# PROVIDED PASSAGE
——

What uncommon floating-point sizes exist in C++ compilers?

Question

The C++14 draft standard seems rather quiet about the specific requirements for float, double and long double, although these sizes seem to be common:

float: IEEE 32-bit floating-point representation (roughly 7 digits of precision, exponent range of 1e-38..1e+38)
double: IEEE 64-bit floating-point representation (roughly 16 digits of precision, exponent range of 1e-308..1e+308)
long double: 80-bit floating-point representation (roughly 19 digits of precision, exponent range of 1e-4951..1e+4932)

What C++ compilers and systems currently use floating-point sizes other than these?

I'm interested in longer, shorter, and non-binary representations using the standard types, not libraries, as my primary interest is portability of C++ programs.

This is a really interesting question, but I'm concerned it might not be a good fit for the Stack Overflow Q&A format because it doesn't have a single, definitive, best answer. That said, I'm still really curious about this! — templatetypedef, Jul 21 '16 at 16:12
A quick search from the standard doc "There are three floating point types: float, double, and long double. The type double provides at least as much precision as float, and the type long double provides at least as much precision as double". As you can see it only provides the minimum precision not the upper bound. — anurag-jain, Jul 21 '16 at 16:15
In VS, double and long double offer the same. Refer https://msdn.microsoft.com/en-IN/library/s3f49ktz.aspx. — anurag-jain, Jul 21 '16 at 16:23
Apparently some platforms/compilers can do 128-bit quadruple precision floating-points: https://en.wikipedia.org/wiki/Quadruple-precision_floating-point_format#Computer-language_support — jpw, Jul 21 '16 at 16:49
jpw: I've heard of references to 128 bit floating-point, and I also have heard there are implementations that use decimal floating-point rather than binary, but I don't know of any specific examples. Do you? — Mike, Jul 21 '16 at 17:53
@Mike I haven't, but it's way outside my field of knowledge. The Wikipedia page mentions the Oracle Sun Studio compiler (or w/e it's called these days) and Intel doing 128-bit on PPC and Sparc, but as I said, this is outside my domain - I just thought the link might be interesting :) — jpw, Jul 21 '16 at 18:46
@anurag-jain there's nothing strange about that. Most non-x86 architectures like ARM, MIPS, SPARC... don't have an extended precision floating-point type so they map `long double` to the same type as double. Only recently GCC is migrating `long double` to IEEE quadruple precision — phuclv, Mar 16 '20 at 01:50

phuclv · Answer 1 · 2021-07-30T15:52:42.210

It's unclear what "uncommon sizes" you're talking about

If you're only asking about size in bits then "odd-sized" (i.e. not a power of 2) types usually exist in older platforms that don't use 8-bit (or another power of 2) bytes

One example is the Unisys ClearPath Dorado Servers with 36-bit float and 72-bit double. That beast is still even in active development until now. The last version was in 2018. Mainframes and servers live a very long life so you can still see some PDP-10 and other architectures in use in modern times, with modern compiler support.

——

# ENTRIES SUPPLIED
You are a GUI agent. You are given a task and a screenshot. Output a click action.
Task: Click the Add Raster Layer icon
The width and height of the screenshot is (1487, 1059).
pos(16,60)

——

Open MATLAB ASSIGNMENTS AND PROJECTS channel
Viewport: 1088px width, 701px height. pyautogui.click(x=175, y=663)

——

# JOBS
[a] Say whether each statement agrees with the floating-point sizes thread: (i) Unisys ClearPath Dorado Servers have a 72-bit double; (ii) in VS, long double offers more than double; (iii) the last version of the Unisys ClearPath Dorado Servers came out in 2016. Answer yes or no for each and quote the words of the thread that decide it.
[b] Copy the floating-point sizes thread from "What uncommon floating-point" to "range of 1e-38..1e+38)", switching "C++14" to "C++17".

# SOLVED PROBLEMS
[a]
(i) Yes: "One example is the Unisys ClearPath Dorado Servers with 36-bit float and 72-bit double."
(ii) No: "In VS, double and long double offer the same."
(iii) No: "The last version was in 2018."

[b]
What uncommon floating-point sizes exist in C++ compilers?

Question

The C++17 draft standard seems rather quiet about the specific requirements for float, double and long double, although these sizes seem to be common:

float: IEEE 32-bit floating-point representation (roughly 7 digits of precision, exponent range of 1e-38..1e+38)